[PROBLEM DETAILS]:
An exact transcription of the lines from the one holding "Task: Open the 服务 headset icon in sidebar" to the end of the entries below, and nothing more, is the required answer. Please omit the pictures.

[DATA RECORDS]:
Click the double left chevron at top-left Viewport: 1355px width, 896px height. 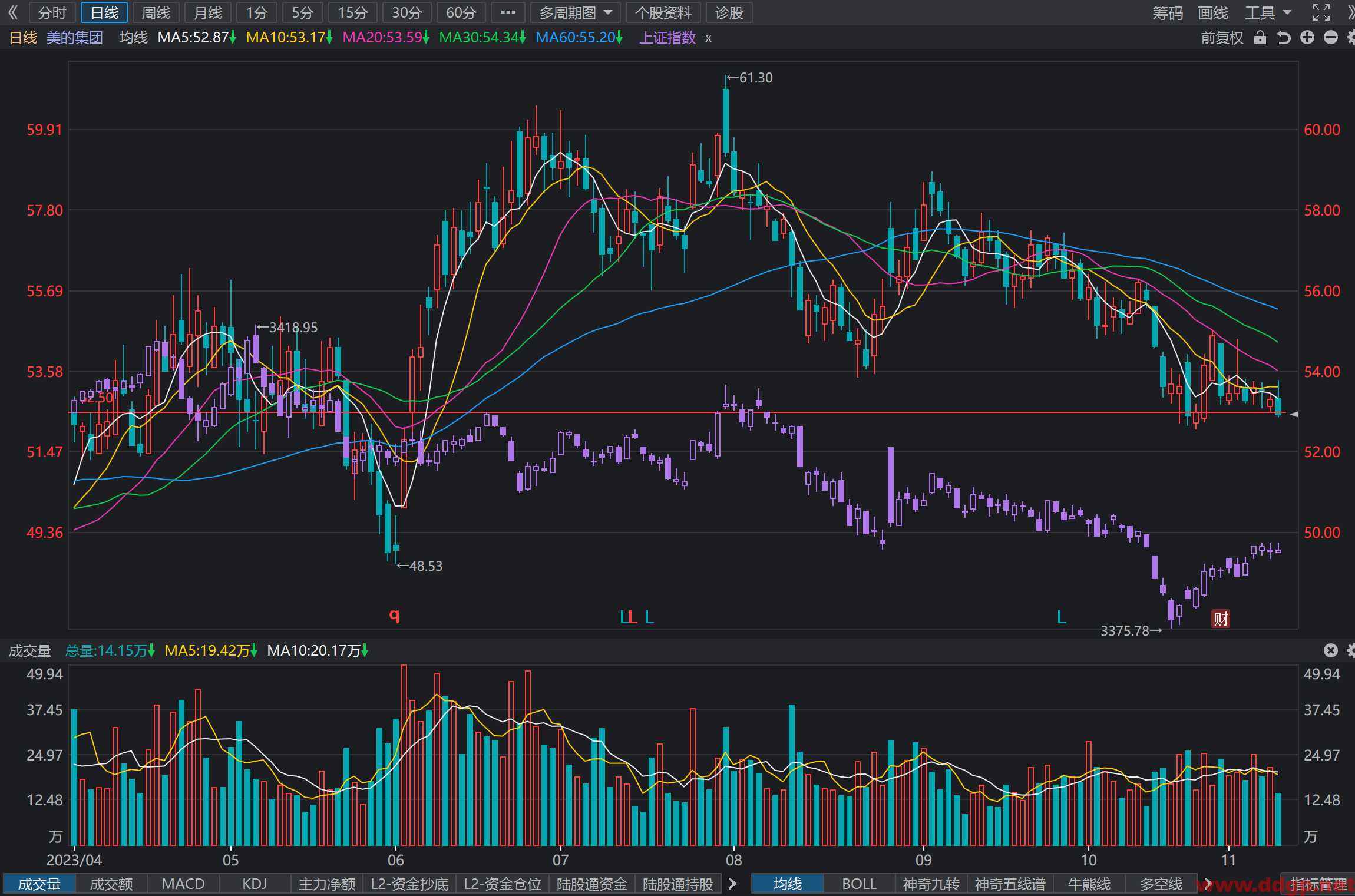[x=13, y=12]
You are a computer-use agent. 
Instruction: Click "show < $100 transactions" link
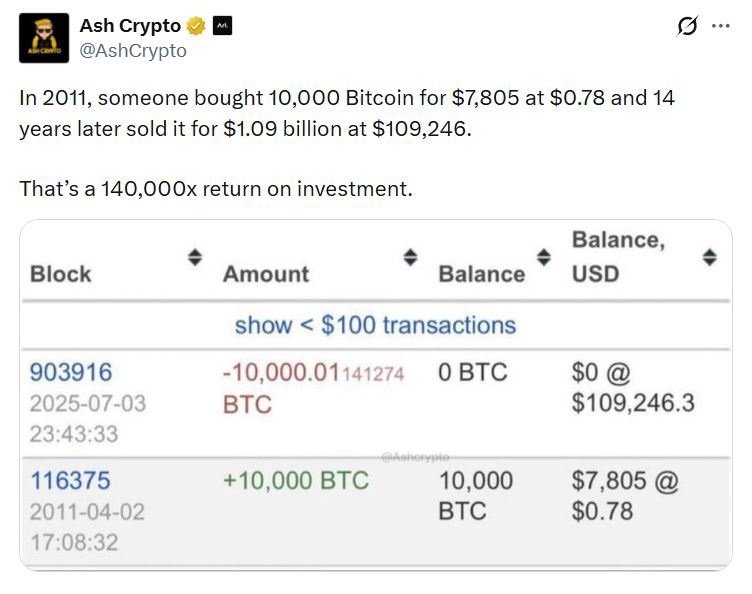point(375,325)
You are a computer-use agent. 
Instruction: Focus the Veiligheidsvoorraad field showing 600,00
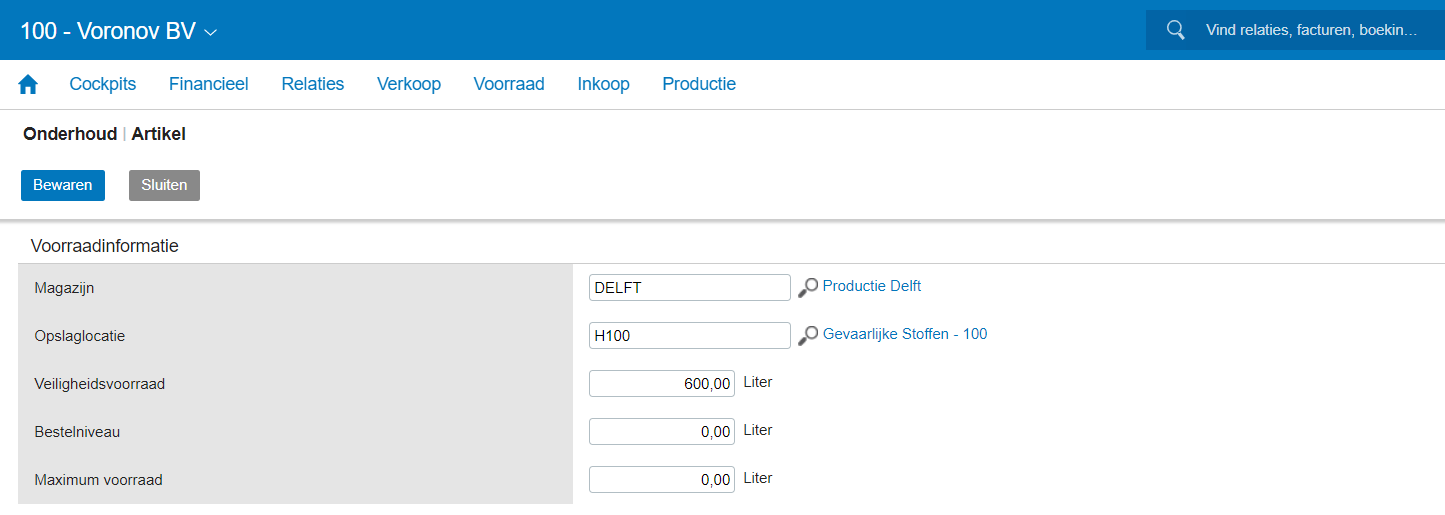tap(661, 384)
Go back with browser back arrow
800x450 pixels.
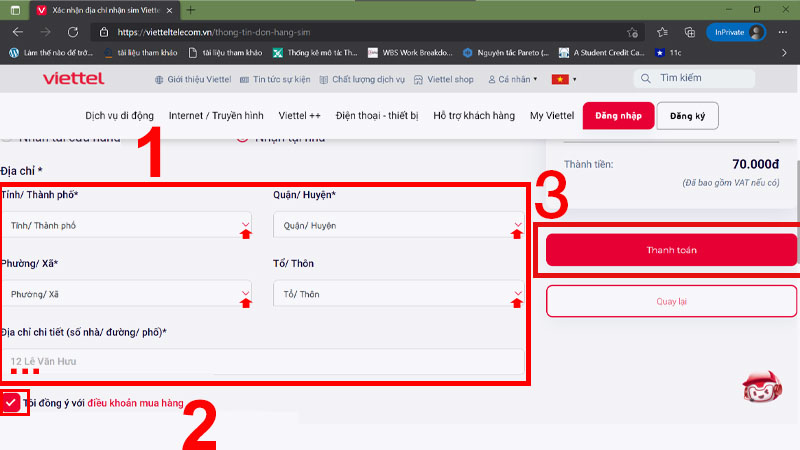tap(17, 31)
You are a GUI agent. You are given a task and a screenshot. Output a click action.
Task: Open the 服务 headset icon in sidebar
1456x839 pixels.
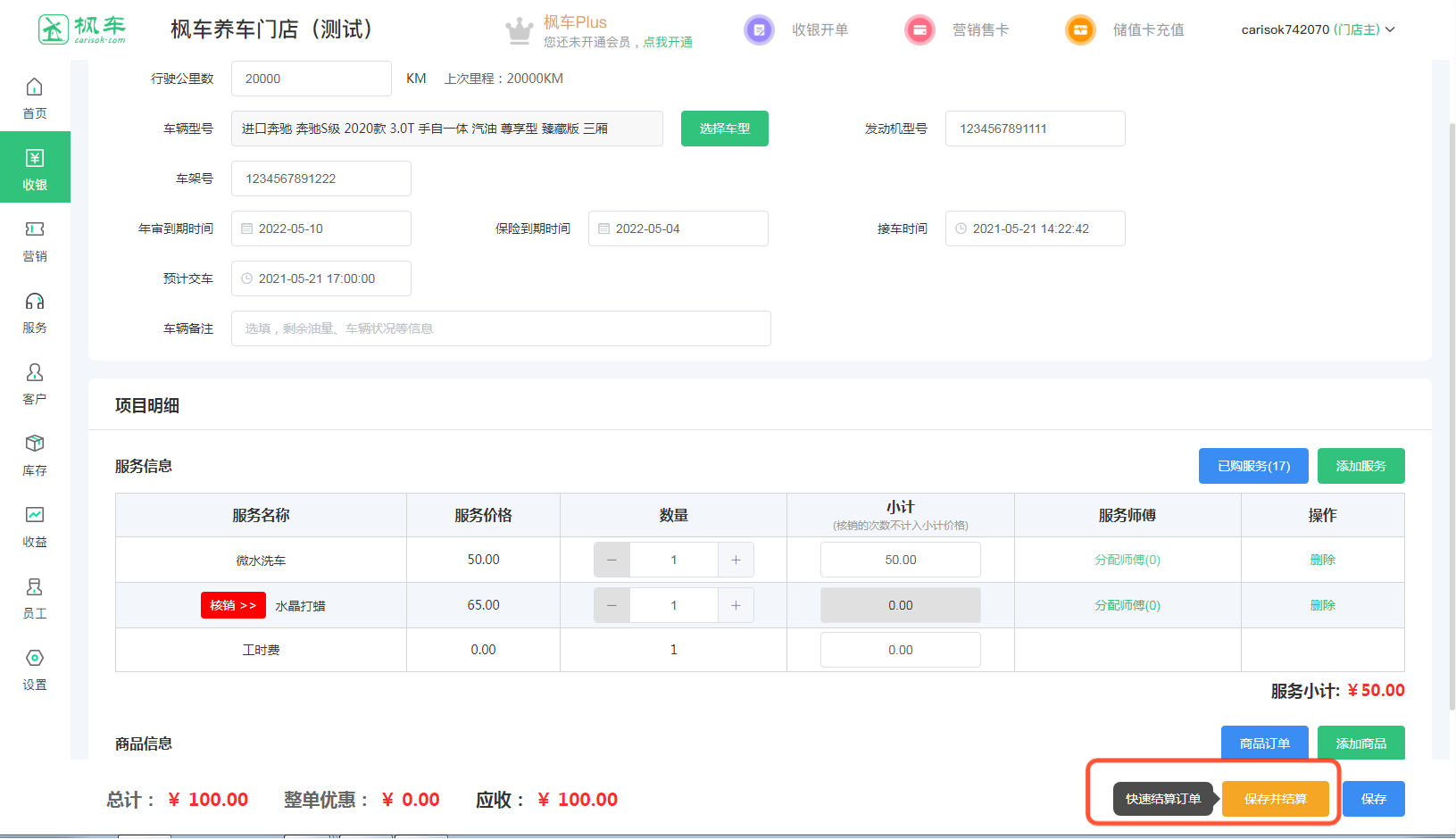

[WRITTEN REPLY]:
Task: Open the 服务 headset icon in sidebar
1456x839 pixels.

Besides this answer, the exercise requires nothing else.